Machine Learning (ML) and Natural Language Processing (NLP) are subsets of AI as illustrated in the diagram below. ML is a branch of AI where computer systems are given the ability to learn from large amounts of data without explicitly being programmed. There are four types of ML and they are: supervised learning, unsupervised learning, reinforcement learning and deep learning. NLP is another branch of AI that deals with the interaction between computers and humans using natural language.
While Robotic Process Automation (RPA) offers procurement many opportunities to improve process efficiency, it is not considered as AI. For simplicity, RPA is a software robot that automates repeatable tasks which human beings perform, while AI performs tasks that require human intelligence.
In the context of procurement, AI is a software solution that includes machine learning and smart algorithms aimed at resolving a specific task. AI automates and improves many time-consuming tasks, giving management additional insights based on extremely complex and large sets of data.
Types of Data Analytics
Data analytics is the practice of reviewing data to reduce cost and improve efficiency. The process involves collecting, cleansing, classifying and analysing spend data. It is one of the key tools used by procurement to identify savings opportunities, manage risks and optimise the organization’s buying power.
As illustrated in the diagram below, there are four types of data analytics, namely:
• Descriptive Analytics is the interpretation of historical data to understand what has happened. It includes finding out who spent how much, with whom, and on what product. Examples of descriptive analytics are reports that provide historical insights regarding the company’s purchases, production, operations, sales, finance, inventory and customers.
• Diagnostic Analytics focuses on why something happened. It could be broken down into a three-step process of first identifying anomalies in the data, then collecting data related to anomalies and finally explaining the anomalies using statistical techniques such as drill down, data discovery and data mining, to find relationships and trends. An example is how a company can use diagnostic analytics to understand the cause of overstocking or stockout.
• Predictive Analytics, as the term suggest, predicts what might happen based on insights from descriptive and diagnostic analytics. It incorporates statistical models and forecasting techniques to provide the company with actionable insights based on data, as well as to predict future trends. For example, predictive analytics is commonly used in demand forecasting. The accuracy of forecasting is highly dependent on the data quality and constancy of the situation.
• Prescriptive Analytics is the last phase of data analytics; it suggests the best strategy to take. Specific techniques used include optimization, simulation, game theory and decision-analysis methods. For example, predictive analytics is used to optimise production planning and inventory in the supply chain to ensure delivery of the right products at the right time, hence enhancing customer satisfaction.
AI in Spend Analytics
In procurement, spend analysis software with machine learning algorithms are widely used to improve and speed up processes such as automatic spend classification and vendor matching. For example, machine learning software can extract the procurement spend data from the system, classify them according to spend category (such as office supplies, software and packaging) and present the Category Spend Analysis data in the form of a pie chart or bar graph such as the one shown below.

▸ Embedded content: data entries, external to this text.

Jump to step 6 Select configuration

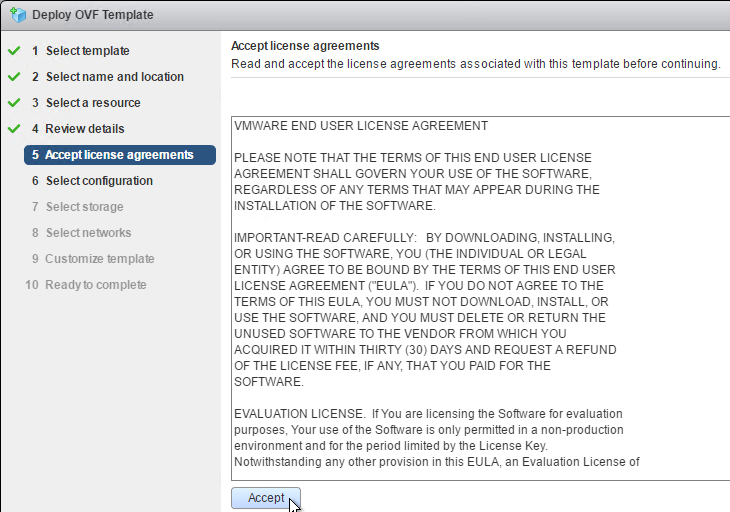[x=92, y=181]
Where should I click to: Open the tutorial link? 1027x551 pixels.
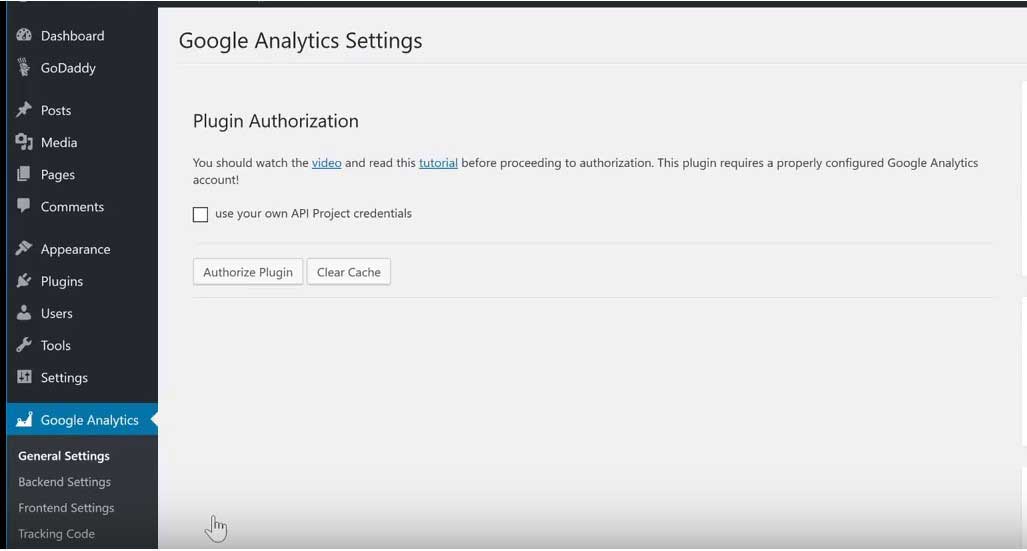[438, 162]
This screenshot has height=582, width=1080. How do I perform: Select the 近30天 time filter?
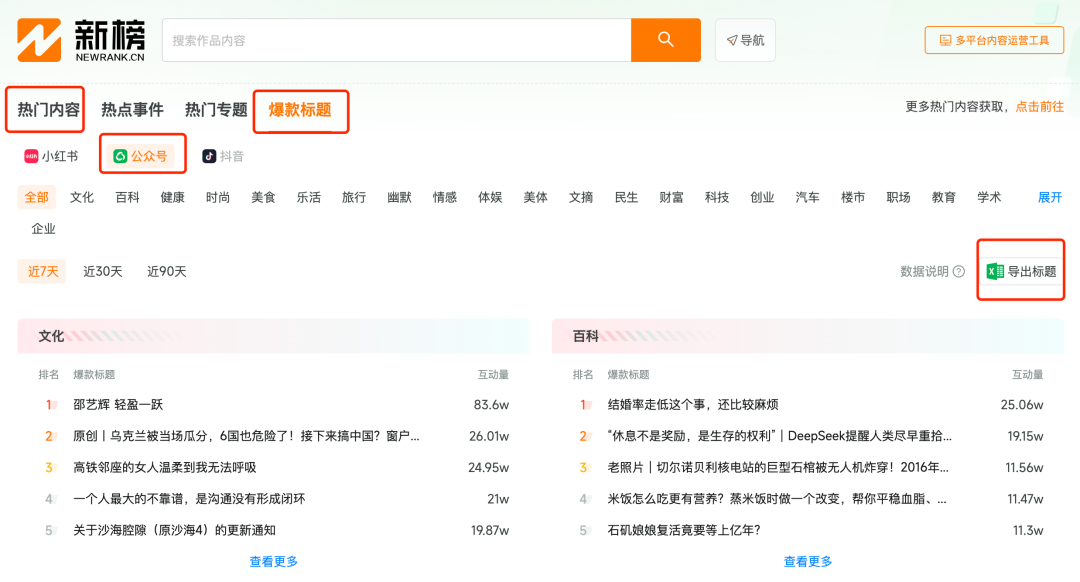click(102, 270)
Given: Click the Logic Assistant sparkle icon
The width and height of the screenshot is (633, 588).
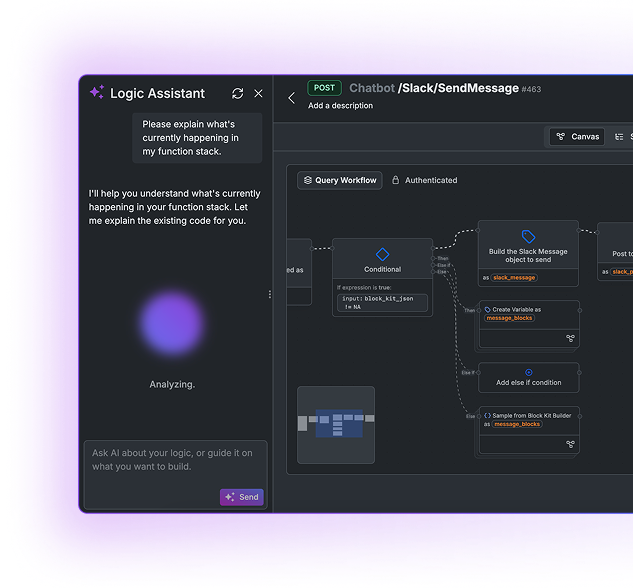Looking at the screenshot, I should pos(97,93).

This information provides management with insights on the amount of goods spent on the different categories and which spend category to prioritise for further analysis. By narrowing down to a specific spend category, management is better able to identify and forecast savings opportunities. Prioritisation will allow better negotiations with suppliers on key spend categories to ensure favourable contracts and pricing.
With a high-level overview of spend by category, it becomes easier to identify categories which delivers savings and realise projects which brings strategic importance to the organization. This data gives management insight into making strategic decisions for better resource optimisation and allocation.
AI in Strategic Sourcing
The machine learning software empower buyers with new ways to identify, manage and utilise supplier data across public and private databases. Platforms such as Tealbook uses advanced AI to improve sourcing by having better insights into existing supplier’s capabilities and relationships with your company, tracing supplier’s performance by enabling stakeholder to rate and provide feedback on suppliers, expanding supplier base, qualifying new suppliers that meet business requirements and leveraging on community knowledge via referrals and recommendations of endorsed suppliers.

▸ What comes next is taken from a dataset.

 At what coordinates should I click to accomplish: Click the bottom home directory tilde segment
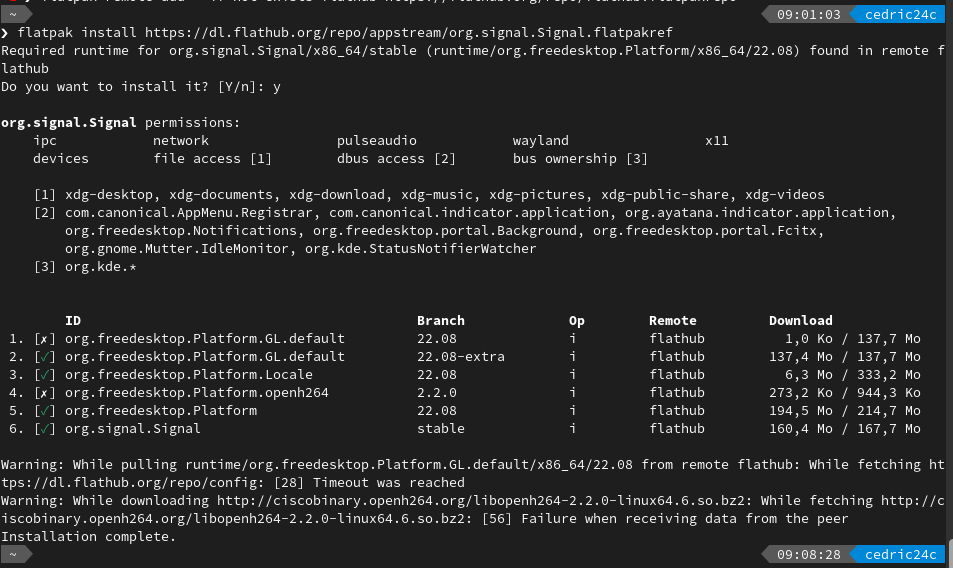[13, 554]
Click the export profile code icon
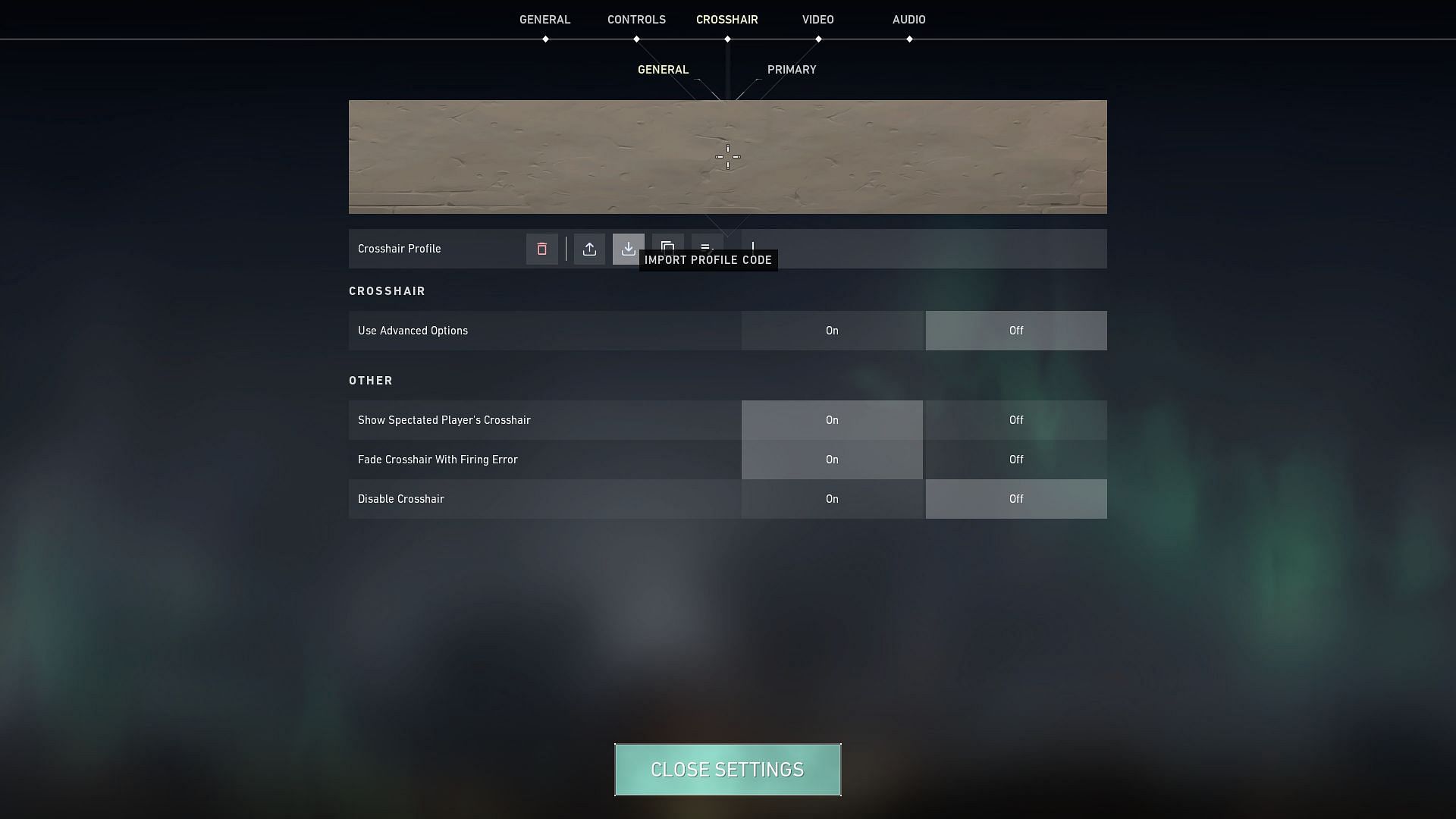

AI can also be used to manage and automate sourcing events. One example is Keelvar’s sourcing optimisation software. This software help buyers to identify global sourcing opportunities using the internet. It allows users to identify the most strategic and beneficial outcome by performing trade-off analysis (such as weighing the cost of using costlier suppliers against the potential cost of natural disaster), building collaborative relationships with suppliers, allowing for competitive and innovative bids and real time unlimited scenario analysis.
AI in Contracts Management
Natural language processing function in AI enables software to scan and interpret lengthy legal documents. The software can simplify the contract analysis process by extracting and identifying critical business and legal terms from corporate agreements and highlight it to users. It enables business and legal users to better understand and manage risks, obligations, and revenue opportunities embedded within the contracts.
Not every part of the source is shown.